▸ **Information supplied**:
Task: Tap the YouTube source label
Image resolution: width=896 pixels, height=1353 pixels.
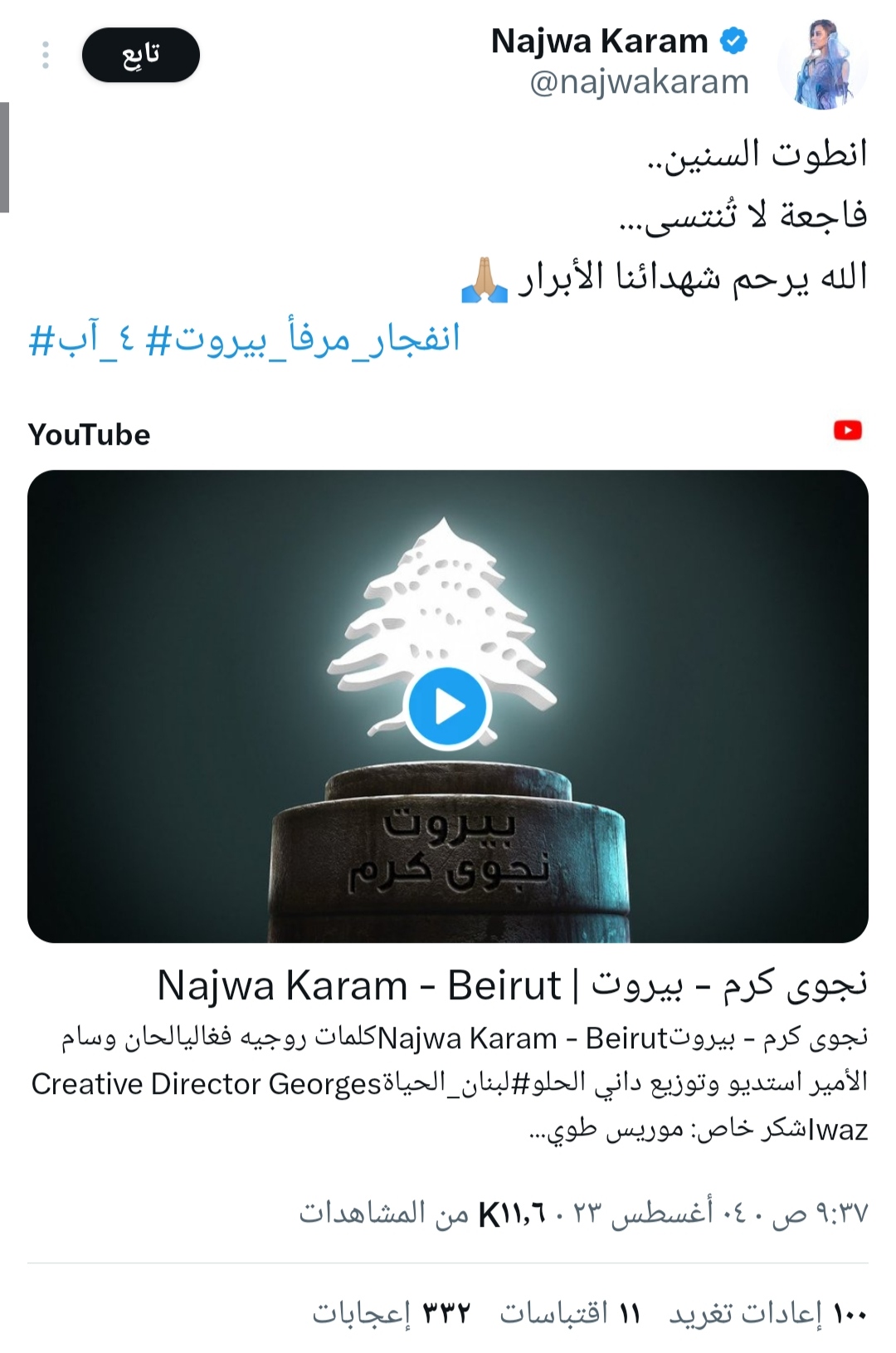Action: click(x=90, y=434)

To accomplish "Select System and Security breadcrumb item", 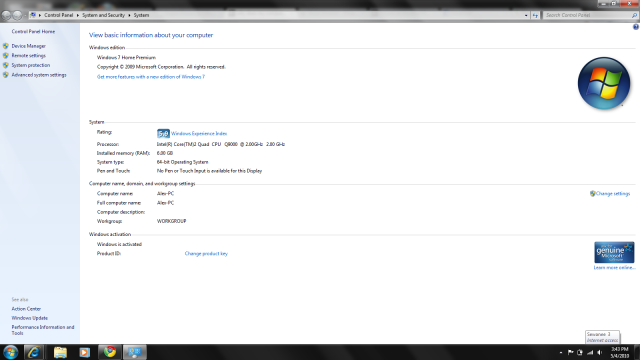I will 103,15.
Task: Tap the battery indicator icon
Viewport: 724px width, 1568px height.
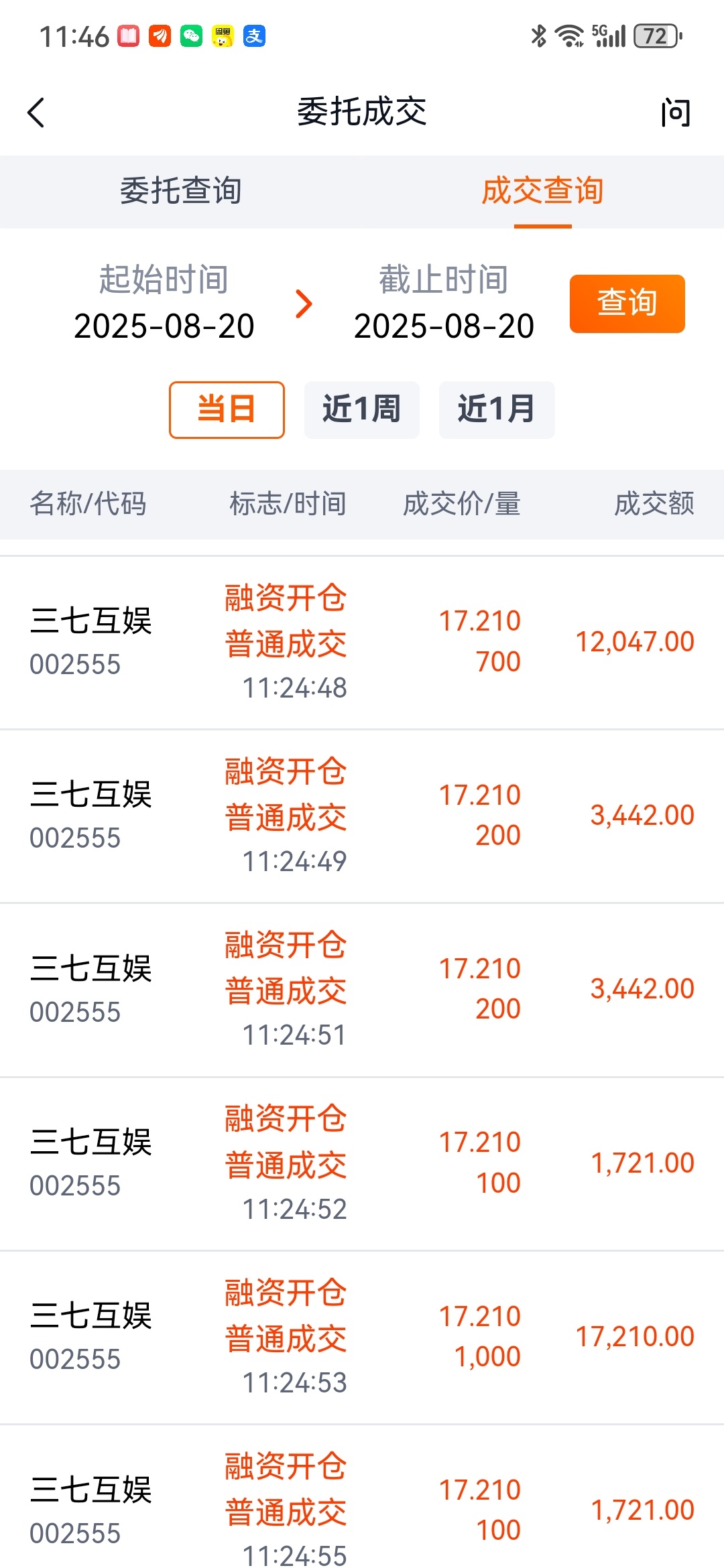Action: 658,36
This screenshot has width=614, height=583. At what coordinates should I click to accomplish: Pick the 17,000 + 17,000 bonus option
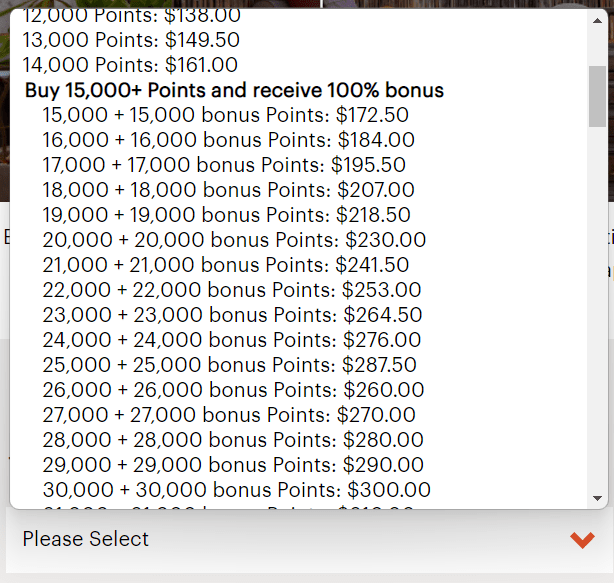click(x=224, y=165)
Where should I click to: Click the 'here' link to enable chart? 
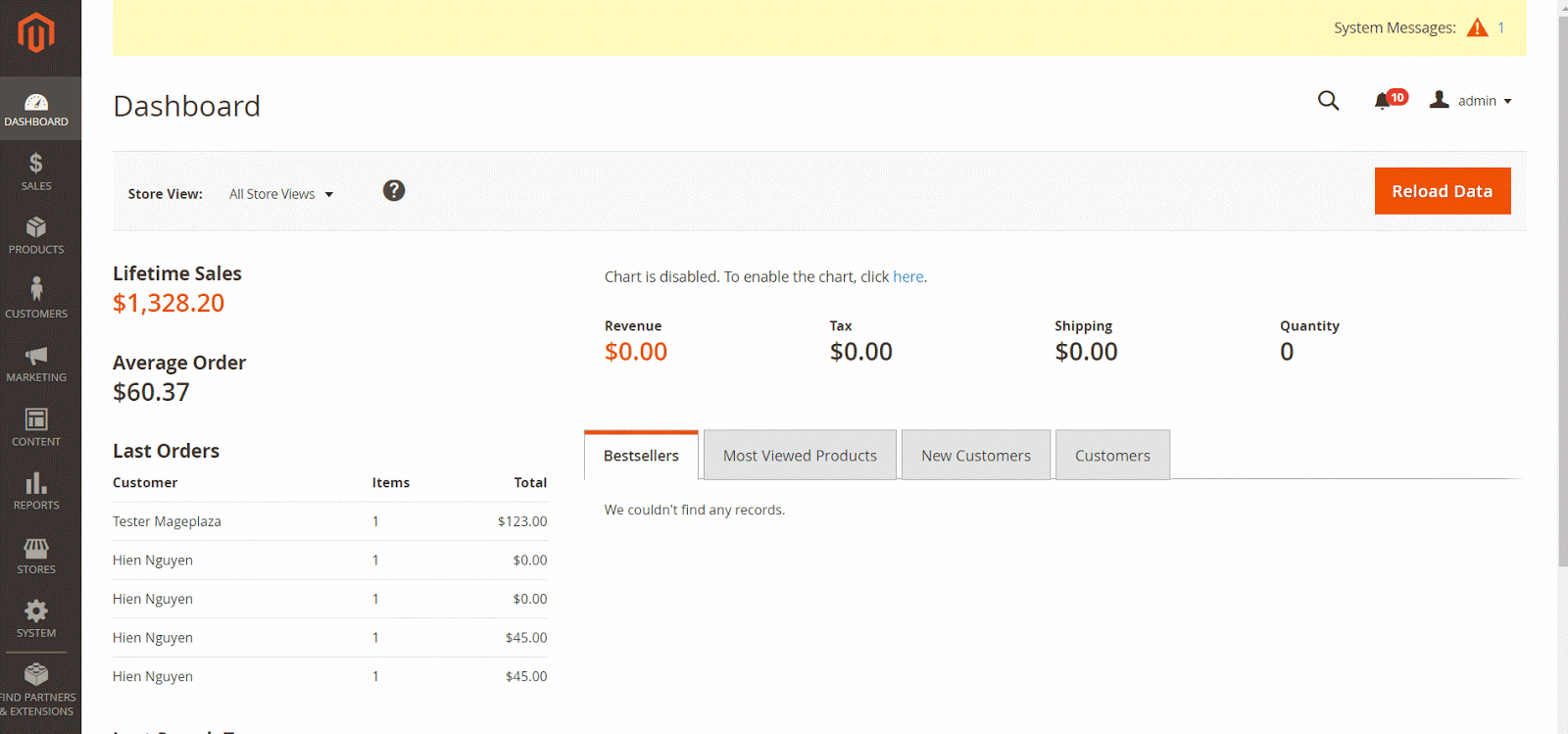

▸ **Activity**: Without the pictures, retype exactly the lines from the one that holds "This screenshot has" to the last line of the data above, both of them included.

▸ **Written response**:
This screenshot has width=614, height=583. At what coordinates should I click to accomplish: Pick the 17,000 + 17,000 bonus option
click(x=224, y=165)
Where should I click to: Click the 'here' link to enable chart? 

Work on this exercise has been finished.